Collected data:
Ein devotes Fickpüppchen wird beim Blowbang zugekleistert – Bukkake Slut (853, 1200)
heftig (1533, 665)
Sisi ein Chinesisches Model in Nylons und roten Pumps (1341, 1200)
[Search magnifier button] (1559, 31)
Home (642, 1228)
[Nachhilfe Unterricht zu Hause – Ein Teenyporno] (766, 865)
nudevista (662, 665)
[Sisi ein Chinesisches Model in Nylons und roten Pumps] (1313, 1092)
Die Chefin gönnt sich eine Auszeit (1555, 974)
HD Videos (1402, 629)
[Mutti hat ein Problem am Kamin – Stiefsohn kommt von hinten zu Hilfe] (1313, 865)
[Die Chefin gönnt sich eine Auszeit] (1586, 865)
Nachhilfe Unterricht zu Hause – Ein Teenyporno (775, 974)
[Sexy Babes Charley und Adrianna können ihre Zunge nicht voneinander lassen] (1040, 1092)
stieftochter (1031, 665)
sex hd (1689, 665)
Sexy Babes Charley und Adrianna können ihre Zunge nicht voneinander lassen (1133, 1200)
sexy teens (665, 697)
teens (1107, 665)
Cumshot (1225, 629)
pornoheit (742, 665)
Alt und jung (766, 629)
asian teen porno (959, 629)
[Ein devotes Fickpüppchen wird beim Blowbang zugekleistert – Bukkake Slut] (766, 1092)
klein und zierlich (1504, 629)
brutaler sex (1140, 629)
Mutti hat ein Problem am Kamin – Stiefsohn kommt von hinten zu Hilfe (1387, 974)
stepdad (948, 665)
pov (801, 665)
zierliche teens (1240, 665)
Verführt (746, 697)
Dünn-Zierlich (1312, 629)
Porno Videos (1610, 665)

(Instructions for the task): Which lines of the data contain the word "Slut"? Copy each one.

(Task solution):
Ein devotes Fickpüppchen wird beim Blowbang zugekleistert – Bukkake Slut (853, 1200)
[Ein devotes Fickpüppchen wird beim Blowbang zugekleistert – Bukkake Slut] (766, 1092)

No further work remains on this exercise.